Lo que el temblor se llevó
I
La decisión de colgar una hamaca antes que bañarme, casi a la medianoche, fue lo que me salvó de estar encerrado en el baño cuando sobrevino el terremoto del 7 de septiembre en Juchitán. Aún con las hojas impresas en las manos, de lo último que escribía, esperé después de varios segundos que el temblor cesara, que como siempre le dijera a mi hermano, quien también duerme siempre en el patio, “tembló, éste vino fuerte, pero ya pasó”.

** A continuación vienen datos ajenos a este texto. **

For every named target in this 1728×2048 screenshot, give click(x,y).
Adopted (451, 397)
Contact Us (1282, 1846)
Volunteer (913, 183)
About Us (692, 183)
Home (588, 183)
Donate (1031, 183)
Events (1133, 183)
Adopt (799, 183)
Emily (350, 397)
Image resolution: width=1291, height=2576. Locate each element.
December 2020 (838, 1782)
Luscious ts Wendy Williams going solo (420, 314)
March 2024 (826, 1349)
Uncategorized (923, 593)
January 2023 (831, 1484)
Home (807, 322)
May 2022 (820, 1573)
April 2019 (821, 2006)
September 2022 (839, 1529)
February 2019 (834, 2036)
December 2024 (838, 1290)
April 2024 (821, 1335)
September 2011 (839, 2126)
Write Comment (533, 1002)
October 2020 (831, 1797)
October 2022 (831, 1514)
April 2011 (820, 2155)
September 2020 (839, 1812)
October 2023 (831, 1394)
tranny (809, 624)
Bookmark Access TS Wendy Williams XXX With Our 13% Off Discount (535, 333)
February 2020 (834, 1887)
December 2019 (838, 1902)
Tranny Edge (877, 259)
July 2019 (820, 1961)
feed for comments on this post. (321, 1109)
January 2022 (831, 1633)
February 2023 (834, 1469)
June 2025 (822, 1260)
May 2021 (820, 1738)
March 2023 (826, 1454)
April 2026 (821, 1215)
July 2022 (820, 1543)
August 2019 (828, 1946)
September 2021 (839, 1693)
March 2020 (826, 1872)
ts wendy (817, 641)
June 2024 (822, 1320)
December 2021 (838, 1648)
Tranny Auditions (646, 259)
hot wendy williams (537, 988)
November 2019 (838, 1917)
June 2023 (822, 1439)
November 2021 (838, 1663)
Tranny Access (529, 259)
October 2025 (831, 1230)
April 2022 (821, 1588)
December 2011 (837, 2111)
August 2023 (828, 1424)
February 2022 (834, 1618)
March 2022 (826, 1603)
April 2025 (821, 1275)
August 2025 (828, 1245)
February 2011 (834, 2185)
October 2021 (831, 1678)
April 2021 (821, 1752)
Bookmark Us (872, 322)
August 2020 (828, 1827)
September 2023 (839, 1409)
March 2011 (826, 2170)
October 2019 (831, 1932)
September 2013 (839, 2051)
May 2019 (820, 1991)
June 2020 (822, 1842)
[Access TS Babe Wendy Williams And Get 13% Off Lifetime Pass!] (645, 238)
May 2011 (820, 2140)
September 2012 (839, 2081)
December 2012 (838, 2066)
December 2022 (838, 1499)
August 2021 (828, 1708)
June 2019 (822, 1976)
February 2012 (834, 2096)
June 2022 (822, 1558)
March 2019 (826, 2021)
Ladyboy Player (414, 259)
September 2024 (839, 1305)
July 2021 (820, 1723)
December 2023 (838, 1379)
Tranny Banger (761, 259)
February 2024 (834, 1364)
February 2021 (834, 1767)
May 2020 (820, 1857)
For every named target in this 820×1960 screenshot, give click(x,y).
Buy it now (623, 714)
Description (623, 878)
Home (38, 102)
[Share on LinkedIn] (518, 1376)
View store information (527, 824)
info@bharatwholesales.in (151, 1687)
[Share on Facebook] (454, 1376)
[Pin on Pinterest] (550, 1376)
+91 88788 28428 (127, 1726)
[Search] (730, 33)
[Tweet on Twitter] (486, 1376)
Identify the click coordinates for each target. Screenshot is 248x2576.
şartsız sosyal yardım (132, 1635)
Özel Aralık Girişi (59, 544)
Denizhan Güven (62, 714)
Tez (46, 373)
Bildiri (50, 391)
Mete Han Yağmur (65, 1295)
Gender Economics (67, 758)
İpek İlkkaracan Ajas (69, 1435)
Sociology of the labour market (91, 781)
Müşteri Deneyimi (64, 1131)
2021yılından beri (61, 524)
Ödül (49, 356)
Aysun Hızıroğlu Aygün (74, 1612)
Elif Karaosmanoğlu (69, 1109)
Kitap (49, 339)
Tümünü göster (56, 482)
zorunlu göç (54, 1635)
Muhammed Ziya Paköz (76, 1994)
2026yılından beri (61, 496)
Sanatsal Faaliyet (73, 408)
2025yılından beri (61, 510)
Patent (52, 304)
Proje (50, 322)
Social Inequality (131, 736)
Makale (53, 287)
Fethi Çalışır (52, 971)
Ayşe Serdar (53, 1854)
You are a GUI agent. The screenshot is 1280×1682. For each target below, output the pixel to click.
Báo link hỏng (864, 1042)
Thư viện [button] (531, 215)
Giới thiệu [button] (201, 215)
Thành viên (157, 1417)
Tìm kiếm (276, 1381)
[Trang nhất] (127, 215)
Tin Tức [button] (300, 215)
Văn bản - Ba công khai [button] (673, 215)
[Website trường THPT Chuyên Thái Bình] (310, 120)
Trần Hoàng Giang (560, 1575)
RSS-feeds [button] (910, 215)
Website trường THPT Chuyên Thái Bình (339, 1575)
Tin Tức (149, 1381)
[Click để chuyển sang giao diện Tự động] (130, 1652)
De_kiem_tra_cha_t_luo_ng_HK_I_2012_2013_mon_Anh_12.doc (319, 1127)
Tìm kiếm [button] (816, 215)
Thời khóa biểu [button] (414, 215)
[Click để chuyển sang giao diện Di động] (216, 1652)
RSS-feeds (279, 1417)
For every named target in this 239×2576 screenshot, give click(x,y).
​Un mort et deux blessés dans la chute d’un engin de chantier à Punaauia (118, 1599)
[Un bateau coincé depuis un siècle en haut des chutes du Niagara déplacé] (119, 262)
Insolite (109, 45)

Cuando el movimiento de la tierra, de las casas y palapas se hizo interminable y muy violento, ya había aventado lejos las hojas en revisión, traté de entrar a la habitación de mi madre, pero una consola había caído e impedía abrir la puerta. Mi hermano logró entrar antes y se recostó sobre ella para cubrirla. No hace mucho que ella duerme dentro de esa pequeña habitación de la vieja casa de tejas y ladrillos rojos. Antes de que aceptara el aparato de aire acondicionado, dormía con nosotros afuera.
II
Esas casonas de una sola pieza, llamadas “Salas” eran las elegantes, había otras llamadas de “planchas”, con columnas de troncos de madera llamadas Yaga rua en medio de las casas, ambas construidas con el conocimiento antiguos, no eran para dormir dentro de ellas todo el tiempo, por el clima extremadamente caluroso. Esas casas adolecían de algo elemental, ventanales u orificios hasta arriba para expulsar el aire caliente.